SEO taught me that. The hard way.
But somehow the pieces clicked. Or that’s what I tell myself. I had three random skills: finance (thanks, KPMG and my useless degree), writing (thanks to my obsession with stories), and now SEO (thanks to Gerald and rent being due). Someone was bound to pay me for that combo. And someone did. Now I write for clients who don't mess around: crypto, finance, iGaming. The kind of niches where page one isn't a vanity metric, it's revenue.
I spent three years learning concepts that made me sound smarter than I was.
Keywords. Backlinks. Domain authority. Sitemap. Schema markup. Meta descriptions. SERP. Core Web Vitals. Crawl budget (still not 100% sure what that means but it sounds important).
I learned the tools: SemRush, Google Search Console, Google Analytics, Screaming Frog (sounds like a punk band, it’s actually audit software).
I read hundreds of LinkedIn posts. All noise. Half of them predicting SEO’s death: “Everyone’s just gonna ask ChatGPT.” The other half inventing acronyms every week: GEO, AEO, LLM-SEO, God-knows-what-SEO. Some are out here optimizing for ChatGPT like it’s the second coming.
Anyway. Here’s what actually matters: Timothée Chalamet is taking the Oscar. Mark my words.
So what happened to that job? The one that dragged me into SEO. The one that sent me down this obsessive spiral of trying to crack Google’s algorithm.
We broke up.
They wanted to rank on ChatGPT. Fully obsessed. I wanted to do SEO that actually made sense—not just chase whatever trend was hot that month. Irreconcilable differences. We went our separate ways. Stung a little. Not much.
Don’t worry. It was an amicable split.
So I made a call. I’m going elite.
Not just “pretty good at SEO.” I mean the real shit. Python. Data analysis. Automation. The people who charge $10K+ and actually understand BigQuery without panic-Googling it every five minutes.
Top 1%. Maybe 5%. At least top 30%. We’ll see.
Why?
Because I like money.
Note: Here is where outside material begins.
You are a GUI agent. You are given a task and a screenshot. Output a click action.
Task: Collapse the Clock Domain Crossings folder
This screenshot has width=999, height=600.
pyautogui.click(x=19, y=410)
Because I like learning. Because I need something to obsess over, and this one pays well.
I’m documenting everything here. The wins. The spectacular failures. The nights I’m up at 3 AM debugging a Python script that should be simple but absolutely isn’t. The times Google rolls out an update and wrecks my life with zero warning.
I’m not promising motivation or inspiration. Just honesty. And probably some dark humor when everything falls apart.
I’m also going to prove something: good writing and SEO don’t have to be enemies. You can rank without writing garbage like “Discover <<gold price today tuesday>> in this guide for <<gold beginners understanding>>.”
AI-generated slop isn’t worse than the keyword-stuffed disasters we had before. They’re both trash. But we can do better. We have to.
LLMs are changing everything. True. Google still matters. Also true. And good SEO can change the trajectory of a company. That’s a fact.
I’m going elite because I like money, I like learning, and I want to master this thing before it drives me insane. Whichever comes first.
Be my witness.
This is SERP & Destroy: the SEO corner of The Human Glitch Report.
What’s next? A quick SEO primer in the next one. Then we go deep: BigQuery.
Welcome.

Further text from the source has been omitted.